Characterising the transcriptional profile of murine 3T3-L1 adipocytes with altered expression of IRF3.. Mus musculus

The chronic inflammatory state that accompanies obesity is a major contributor to insulin resistance and other metabolic dysfunction features. Despite recent advances in our understanding of the cellular and secreted factors that promote the inflammatory milieu of obesity, we have much less insight into the transcriptional pathways that drive these processes. While most attention has focused on the canonical inflammatory transcription factor NF-KB, other potentially important factors exist, including members of the interferon regultory factor (IRF) family. Here we show that IRF3 expression is upregulated in the adipocytes of obese mice and humans. TLR3/TLR4 activation induces insulin resistance in adipocytes, which can be prevented by IRF3 knockdown. Furthermore, Irf3KO mice display improved insulin sensitivity, associated with reduced intra-adipose and systemic inflammation in the high-fat fed state, enhanced browning of subcutaneous fat, and increased adipose expression of Glut4. Taken together, our data indicates that IRF3 is a major transcriptional regulator of adipose inflammation to maintain systemic glucose and energy homeostasis. Overall design: Transcriptional profiling of murine 3T3-L1 adipocytes with altered expression of IRF3. Overexpression or knockdown of IRF3 was achieved by lentivirus transduction for 6 days. 3T3-L1 adipocytes with IRF3 knockdown were further treated in the absence or presence of LPS for 6 days. Samples consist of triplicate replica with appropriate control.

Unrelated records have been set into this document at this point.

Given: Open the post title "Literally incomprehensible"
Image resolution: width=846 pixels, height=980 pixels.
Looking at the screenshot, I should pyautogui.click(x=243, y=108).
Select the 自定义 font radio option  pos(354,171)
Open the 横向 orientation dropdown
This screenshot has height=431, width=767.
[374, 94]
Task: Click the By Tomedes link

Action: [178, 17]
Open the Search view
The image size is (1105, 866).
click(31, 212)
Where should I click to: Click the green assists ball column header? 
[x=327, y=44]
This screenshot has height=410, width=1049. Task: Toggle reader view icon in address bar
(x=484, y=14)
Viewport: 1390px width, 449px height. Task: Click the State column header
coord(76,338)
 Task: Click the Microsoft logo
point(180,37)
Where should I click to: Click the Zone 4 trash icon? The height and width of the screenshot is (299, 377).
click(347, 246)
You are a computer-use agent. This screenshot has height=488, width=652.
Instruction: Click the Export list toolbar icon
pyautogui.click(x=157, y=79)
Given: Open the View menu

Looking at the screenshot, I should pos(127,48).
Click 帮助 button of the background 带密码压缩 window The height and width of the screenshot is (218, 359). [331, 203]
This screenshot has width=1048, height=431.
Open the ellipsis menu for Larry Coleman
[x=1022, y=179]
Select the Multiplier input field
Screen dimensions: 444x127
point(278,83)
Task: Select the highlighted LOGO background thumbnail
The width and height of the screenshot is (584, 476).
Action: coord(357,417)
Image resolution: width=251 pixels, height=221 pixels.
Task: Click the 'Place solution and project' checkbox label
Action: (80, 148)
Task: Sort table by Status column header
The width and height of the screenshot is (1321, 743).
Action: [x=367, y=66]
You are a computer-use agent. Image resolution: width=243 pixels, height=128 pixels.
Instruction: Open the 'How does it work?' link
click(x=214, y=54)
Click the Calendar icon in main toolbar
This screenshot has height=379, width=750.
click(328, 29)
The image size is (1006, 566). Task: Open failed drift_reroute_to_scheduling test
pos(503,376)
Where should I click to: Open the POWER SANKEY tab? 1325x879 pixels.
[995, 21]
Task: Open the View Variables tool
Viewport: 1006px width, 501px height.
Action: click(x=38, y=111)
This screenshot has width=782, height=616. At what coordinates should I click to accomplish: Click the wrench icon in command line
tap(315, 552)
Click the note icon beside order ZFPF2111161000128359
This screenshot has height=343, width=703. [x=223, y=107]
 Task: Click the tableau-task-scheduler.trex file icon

伴随肥胖发生的慢性炎症状态是胰岛素抵抗及其他代谢功能紊乱表现的主要诱因。尽管当前学界对介导肥胖炎症微环境的细胞与分泌因子已有了更为深入的认知，但对驱动这些进程的转录调控通路仍知之甚少。尽管多数研究聚焦于经典炎症转录因子核因子κB（NF-κB），但仍存在其他潜在的关键调控因子，包括干扰素调节因子（IRF）家族成员。本研究证实，IRF3在肥胖小鼠与人类的脂肪细胞中表达上调。Toll样受体3/4（TLR3/TLR4）激活可诱导脂肪细胞产生胰岛素抵抗，而该效应可通过敲低IRF3得以阻断。此外，Irf3基因敲除（Irf3KO）小鼠在高脂喂养状态下展现出更优的胰岛素敏感性，同时伴随脂肪组织内及全身性炎症水平降低、皮下脂肪褐变增强，以及脂肪组织葡萄糖转运蛋白4（Glut4）表达上调。综合以上实验结果，本研究数据表明IRF3是脂肪组织炎症的核心转录调控因子，可维持系统性葡萄糖与能量稳态。实验设计概要：对IRF3表达水平改变的小鼠3T3-L1脂肪细胞开展转录谱分析（Transcriptional profiling）。通过慢病毒转染处理6天，即可实现IRF3的过表达或敲低。对经IRF3敲低处理的3T3-L1脂肪细胞，进一步在有无脂多糖（LPS）的条件下培养6天。所有样本均设置三次生物学重复，并配备相应对照组。